Reproduce the whole listing that follows, exactly as it stands.

++++ SUPPLIED RECORDS

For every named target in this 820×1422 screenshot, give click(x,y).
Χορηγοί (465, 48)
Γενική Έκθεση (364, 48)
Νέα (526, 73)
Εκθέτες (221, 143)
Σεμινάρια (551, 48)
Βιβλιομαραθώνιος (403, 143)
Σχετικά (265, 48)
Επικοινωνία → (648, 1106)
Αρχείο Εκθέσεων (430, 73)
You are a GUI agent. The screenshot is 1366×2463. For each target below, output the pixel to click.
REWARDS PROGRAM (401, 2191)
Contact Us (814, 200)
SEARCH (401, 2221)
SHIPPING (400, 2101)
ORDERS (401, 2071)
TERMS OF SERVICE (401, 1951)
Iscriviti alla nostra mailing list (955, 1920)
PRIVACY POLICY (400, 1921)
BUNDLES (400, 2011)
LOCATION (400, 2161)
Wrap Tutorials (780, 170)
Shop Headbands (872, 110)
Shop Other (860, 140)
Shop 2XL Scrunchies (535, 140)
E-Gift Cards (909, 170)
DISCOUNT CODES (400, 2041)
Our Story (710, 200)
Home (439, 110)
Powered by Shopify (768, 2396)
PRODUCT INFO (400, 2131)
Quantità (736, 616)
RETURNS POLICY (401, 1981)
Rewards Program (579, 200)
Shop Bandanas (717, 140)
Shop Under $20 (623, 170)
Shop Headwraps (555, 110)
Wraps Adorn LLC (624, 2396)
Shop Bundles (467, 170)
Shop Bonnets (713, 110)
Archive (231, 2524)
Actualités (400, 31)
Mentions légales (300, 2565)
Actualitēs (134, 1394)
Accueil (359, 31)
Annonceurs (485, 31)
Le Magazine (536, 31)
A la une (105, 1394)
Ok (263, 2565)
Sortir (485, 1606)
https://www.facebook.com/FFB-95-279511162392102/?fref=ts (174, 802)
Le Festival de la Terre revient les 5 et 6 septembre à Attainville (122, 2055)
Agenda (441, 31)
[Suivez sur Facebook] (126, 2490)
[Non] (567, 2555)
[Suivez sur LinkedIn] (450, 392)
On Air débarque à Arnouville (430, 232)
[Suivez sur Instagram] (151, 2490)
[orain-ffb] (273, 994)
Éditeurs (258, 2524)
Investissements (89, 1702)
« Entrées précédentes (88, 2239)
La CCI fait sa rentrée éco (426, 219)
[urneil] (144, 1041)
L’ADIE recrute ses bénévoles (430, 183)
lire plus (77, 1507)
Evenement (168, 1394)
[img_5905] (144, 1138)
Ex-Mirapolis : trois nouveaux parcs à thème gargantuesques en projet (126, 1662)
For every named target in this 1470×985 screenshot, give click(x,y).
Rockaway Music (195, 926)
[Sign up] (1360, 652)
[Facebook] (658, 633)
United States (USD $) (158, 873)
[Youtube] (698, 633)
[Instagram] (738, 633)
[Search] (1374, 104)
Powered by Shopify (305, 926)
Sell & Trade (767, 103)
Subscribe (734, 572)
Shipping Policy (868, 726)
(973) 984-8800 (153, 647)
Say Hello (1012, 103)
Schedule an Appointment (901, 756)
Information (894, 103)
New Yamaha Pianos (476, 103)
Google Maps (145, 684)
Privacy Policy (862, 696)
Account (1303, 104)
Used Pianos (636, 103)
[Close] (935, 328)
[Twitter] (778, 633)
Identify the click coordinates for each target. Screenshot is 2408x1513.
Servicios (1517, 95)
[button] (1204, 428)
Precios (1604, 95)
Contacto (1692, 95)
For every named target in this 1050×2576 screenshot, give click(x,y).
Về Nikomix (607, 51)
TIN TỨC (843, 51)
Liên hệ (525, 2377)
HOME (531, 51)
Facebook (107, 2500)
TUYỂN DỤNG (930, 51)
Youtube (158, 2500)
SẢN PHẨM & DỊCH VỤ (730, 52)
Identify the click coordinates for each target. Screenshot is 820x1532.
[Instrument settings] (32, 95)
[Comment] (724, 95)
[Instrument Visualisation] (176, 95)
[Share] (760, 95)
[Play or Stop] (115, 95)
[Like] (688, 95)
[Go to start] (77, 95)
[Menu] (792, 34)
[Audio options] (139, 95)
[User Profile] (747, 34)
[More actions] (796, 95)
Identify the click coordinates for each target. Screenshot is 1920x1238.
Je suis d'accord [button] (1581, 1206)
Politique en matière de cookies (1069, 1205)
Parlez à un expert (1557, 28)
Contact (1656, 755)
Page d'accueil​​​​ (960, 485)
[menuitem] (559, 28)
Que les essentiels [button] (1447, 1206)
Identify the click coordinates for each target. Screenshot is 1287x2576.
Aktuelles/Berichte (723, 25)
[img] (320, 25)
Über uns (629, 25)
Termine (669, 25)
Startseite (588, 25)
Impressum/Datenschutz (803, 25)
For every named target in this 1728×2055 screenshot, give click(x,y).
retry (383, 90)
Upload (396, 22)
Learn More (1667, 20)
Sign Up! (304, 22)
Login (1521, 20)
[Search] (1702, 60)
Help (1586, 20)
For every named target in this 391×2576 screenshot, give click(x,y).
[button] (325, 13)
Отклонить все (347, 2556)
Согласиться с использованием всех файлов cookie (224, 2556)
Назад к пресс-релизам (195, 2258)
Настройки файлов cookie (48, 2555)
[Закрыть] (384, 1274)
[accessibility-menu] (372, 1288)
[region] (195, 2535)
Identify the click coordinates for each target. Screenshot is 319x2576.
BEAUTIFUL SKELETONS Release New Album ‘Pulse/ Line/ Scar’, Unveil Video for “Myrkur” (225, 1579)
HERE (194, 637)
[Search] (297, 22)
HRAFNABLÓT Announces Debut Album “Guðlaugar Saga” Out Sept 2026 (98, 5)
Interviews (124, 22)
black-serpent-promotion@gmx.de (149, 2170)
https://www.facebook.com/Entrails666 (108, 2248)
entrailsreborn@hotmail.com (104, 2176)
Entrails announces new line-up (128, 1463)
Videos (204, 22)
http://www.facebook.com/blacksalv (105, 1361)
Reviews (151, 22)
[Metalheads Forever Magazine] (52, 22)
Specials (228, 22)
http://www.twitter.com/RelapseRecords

++++++++

RESPONSE TO THIS EXERCISE:
For every named target in this 820×1422 screenshot, give click(x,y).
Χορηγοί (465, 48)
Γενική Έκθεση (364, 48)
Νέα (526, 73)
Εκθέτες (221, 143)
Σεμινάρια (551, 48)
Βιβλιομαραθώνιος (403, 143)
Σχετικά (265, 48)
Επικοινωνία → (648, 1106)
Αρχείο Εκθέσεων (430, 73)
You are a GUI agent. The screenshot is 1366×2463. For each target below, output the pixel to click.
REWARDS PROGRAM (401, 2191)
Contact Us (814, 200)
SEARCH (401, 2221)
SHIPPING (400, 2101)
ORDERS (401, 2071)
TERMS OF SERVICE (401, 1951)
Iscriviti alla nostra mailing list (955, 1920)
PRIVACY POLICY (400, 1921)
BUNDLES (400, 2011)
LOCATION (400, 2161)
Wrap Tutorials (780, 170)
Shop Headbands (872, 110)
Shop Other (860, 140)
Shop 2XL Scrunchies (535, 140)
E-Gift Cards (909, 170)
DISCOUNT CODES (400, 2041)
Our Story (710, 200)
Home (439, 110)
Powered by Shopify (768, 2396)
PRODUCT INFO (400, 2131)
Quantità (736, 616)
RETURNS POLICY (401, 1981)
Rewards Program (579, 200)
Shop Bandanas (717, 140)
Shop Under $20 (623, 170)
Shop Headwraps (555, 110)
Wraps Adorn LLC (624, 2396)
Shop Bundles (467, 170)
Shop Bonnets (713, 110)
Archive (231, 2524)
Actualités (400, 31)
Mentions légales (300, 2565)
Actualitēs (134, 1394)
Accueil (359, 31)
Annonceurs (485, 31)
Le Magazine (536, 31)
A la une (105, 1394)
Ok (263, 2565)
Sortir (485, 1606)
https://www.facebook.com/FFB-95-279511162392102/?fref=ts (174, 802)
Le Festival de la Terre revient les 5 et 6 septembre à Attainville (122, 2055)
Agenda (441, 31)
[Suivez sur Facebook] (126, 2490)
[Non] (567, 2555)
[Suivez sur LinkedIn] (450, 392)
On Air débarque à Arnouville (430, 232)
[Suivez sur Instagram] (151, 2490)
[orain-ffb] (273, 994)
Éditeurs (258, 2524)
Investissements (89, 1702)
« Entrées précédentes (88, 2239)
La CCI fait sa rentrée éco (426, 219)
[urneil] (144, 1041)
L’ADIE recrute ses bénévoles (430, 183)
lire plus (77, 1507)
Evenement (168, 1394)
[img_5905] (144, 1138)
Ex-Mirapolis : trois nouveaux parcs à thème gargantuesques en projet (126, 1662)
For every named target in this 1470×985 screenshot, give click(x,y).
Rockaway Music (195, 926)
[Sign up] (1360, 652)
[Facebook] (658, 633)
United States (USD $) (158, 873)
[Youtube] (698, 633)
[Instagram] (738, 633)
[Search] (1374, 104)
Powered by Shopify (305, 926)
Sell & Trade (767, 103)
Subscribe (734, 572)
Shipping Policy (868, 726)
(973) 984-8800 (153, 647)
Say Hello (1012, 103)
Schedule an Appointment (901, 756)
Information (894, 103)
New Yamaha Pianos (476, 103)
Google Maps (145, 684)
Privacy Policy (862, 696)
Account (1303, 104)
Used Pianos (636, 103)
[Close] (935, 328)
[Twitter] (778, 633)
Identify the click coordinates for each target. Screenshot is 2408x1513.
Servicios (1517, 95)
[button] (1204, 428)
Precios (1604, 95)
Contacto (1692, 95)
For every named target in this 1050×2576 screenshot, give click(x,y).
Về Nikomix (607, 51)
TIN TỨC (843, 51)
Liên hệ (525, 2377)
HOME (531, 51)
Facebook (107, 2500)
TUYỂN DỤNG (930, 51)
Youtube (158, 2500)
SẢN PHẨM & DỊCH VỤ (730, 52)
Identify the click coordinates for each target. Screenshot is 820x1532.
[Instrument settings] (32, 95)
[Comment] (724, 95)
[Instrument Visualisation] (176, 95)
[Share] (760, 95)
[Play or Stop] (115, 95)
[Like] (688, 95)
[Go to start] (77, 95)
[Menu] (792, 34)
[Audio options] (139, 95)
[User Profile] (747, 34)
[More actions] (796, 95)
Identify the click coordinates for each target. Screenshot is 1920x1238.
Je suis d'accord [button] (1581, 1206)
Politique en matière de cookies (1069, 1205)
Parlez à un expert (1557, 28)
Contact (1656, 755)
Page d'accueil​​​​ (960, 485)
[menuitem] (559, 28)
Que les essentiels [button] (1447, 1206)
Identify the click coordinates for each target. Screenshot is 1287x2576.
Aktuelles/Berichte (723, 25)
[img] (320, 25)
Über uns (629, 25)
Termine (669, 25)
Startseite (588, 25)
Impressum/Datenschutz (803, 25)
For every named target in this 1728×2055 screenshot, give click(x,y).
retry (383, 90)
Upload (396, 22)
Learn More (1667, 20)
Sign Up! (304, 22)
Login (1521, 20)
[Search] (1702, 60)
Help (1586, 20)
For every named target in this 391×2576 screenshot, give click(x,y).
[button] (325, 13)
Отклонить все (347, 2556)
Согласиться с использованием всех файлов cookie (224, 2556)
Назад к пресс-релизам (195, 2258)
Настройки файлов cookie (48, 2555)
[Закрыть] (384, 1274)
[accessibility-menu] (372, 1288)
[region] (195, 2535)
Identify the click coordinates for each target. Screenshot is 319x2576.
BEAUTIFUL SKELETONS Release New Album ‘Pulse/ Line/ Scar’, Unveil Video for “Myrkur” (225, 1579)
HERE (194, 637)
[Search] (297, 22)
HRAFNABLÓT Announces Debut Album “Guðlaugar Saga” Out Sept 2026 (98, 5)
Interviews (124, 22)
black-serpent-promotion@gmx.de (149, 2170)
https://www.facebook.com/Entrails666 (108, 2248)
entrailsreborn@hotmail.com (104, 2176)
Entrails announces new line-up (128, 1463)
Videos (204, 22)
http://www.facebook.com/blacksalv (105, 1361)
Reviews (151, 22)
[Metalheads Forever Magazine] (52, 22)
Specials (228, 22)
http://www.twitter.com/RelapseRecords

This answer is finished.